WHAT YOU ARE ASKED TO DO:
In the passage on function length below, how does the writer say they find problems when debugging?

People put numbers on their advice because they don't trust the audience to have good taste, or to have a sense of the scale they have in mind. Of course that has the downside that metrics become targets. When I see a number in this kind of advice, I kinda take it in two passes: understand what kind of limit is proposed (Over or under? What is being limited?) and then go back and consider the numeric ballpark the author has in mind. Because, yes, 70 lines of Python is not the same as 70 lines of C.

But I can scarcely even fathom ten lines in a Python function that I write nowadays. And I'm rather skeptical that "LOC needed to represent a coherent idea" scales linearly with "LOC needed to make a whole program work".

> Now you have 12 functions, scattered over multiple packages, and the order of things is all confused, you have to debug through to see where it goes. They're used exactly once, and they're only used as part of a long process. You've just increased the cognitive load of dealing with your product by a factor of 12. It's downright malignant.

Well, no, that isn't what happens at all.

First off, the files where new functions get moved, if they get moved at all, are almost certainly going to be in the same "package" (whatever that means in the programming language in use). The idea that it might be hard to find the implementation code for something not in the current file, is pretty close to being a problem unique to C and C++. And I'm pretty sure modern IDEs have no problem dealing with that anyway.

Second, it absolutely does not "increase the cognitive load by a factor of 12". In my extensive experience, the cognitive load is decreased significantly. Because now the functions have names; the steps in the process are labelled. Because now you can consider them in isolation — the code for the adjacent steps is far easier to ignore.

Why would you "have to debug through to see where it goes"? Again, the functions have names. If the process really is purely sequential, then the original function now reads like a series of function calls, each naming a step in the sequence. It's now directly telling you what the code does and how. And it's also directly telling you "where it goes": to the function that was called, and back.

You also no longer have to read comments interspersed into a longer code flow, or infer logical groupings into steps. You can consider each step in isolation. The grouping is already done for you — that's the point. And if you aren't debugging a problem, that implies the code currently works. Therefore, you don't need to go over the details all at once. You are free to dig in at any point that tickles your curiousity, or not. You don't have to filter through anything you aren't interested in.

(Notice how in the three paragraphs above, I give one-sentence descriptions in the first paragraph of individual advantages, and then dedicate a separate paragraph to expanding on each? That is precisely the same idea of "using short functions", applied to natural language. A single, long paragraph would have been fewer total words, but harder to read and understand, and less coherent.)

All of that said, you don't really debug code primarily by single-stepping through long functions, do you? I find problems by binary search (approximately, guided by intuition) with breakpoints and/or logging. And when the steps are factored out into helper functions, it becomes easier to find natural breakpoints in the "main" function and suss out the culprit.

Shorter functions absolutely do have the properties described in the quote. Almost definitionally so. Nobody really groks code on the level of dozens of individual statements. We know brains don't work like that (https://en.wikipedia.org/wiki/The_Magical_Number_Seven,_Plus...).

PROVIDED DATA:
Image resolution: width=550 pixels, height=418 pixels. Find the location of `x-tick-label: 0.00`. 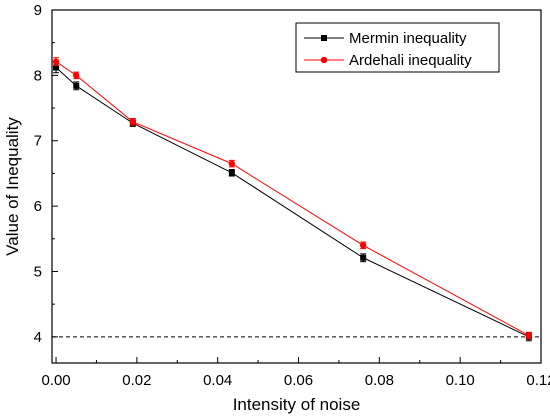

x-tick-label: 0.00 is located at coordinates (56, 380).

YOUR SOLUTION:
By an approximate binary search guided by intuition, using breakpoints and/or logging.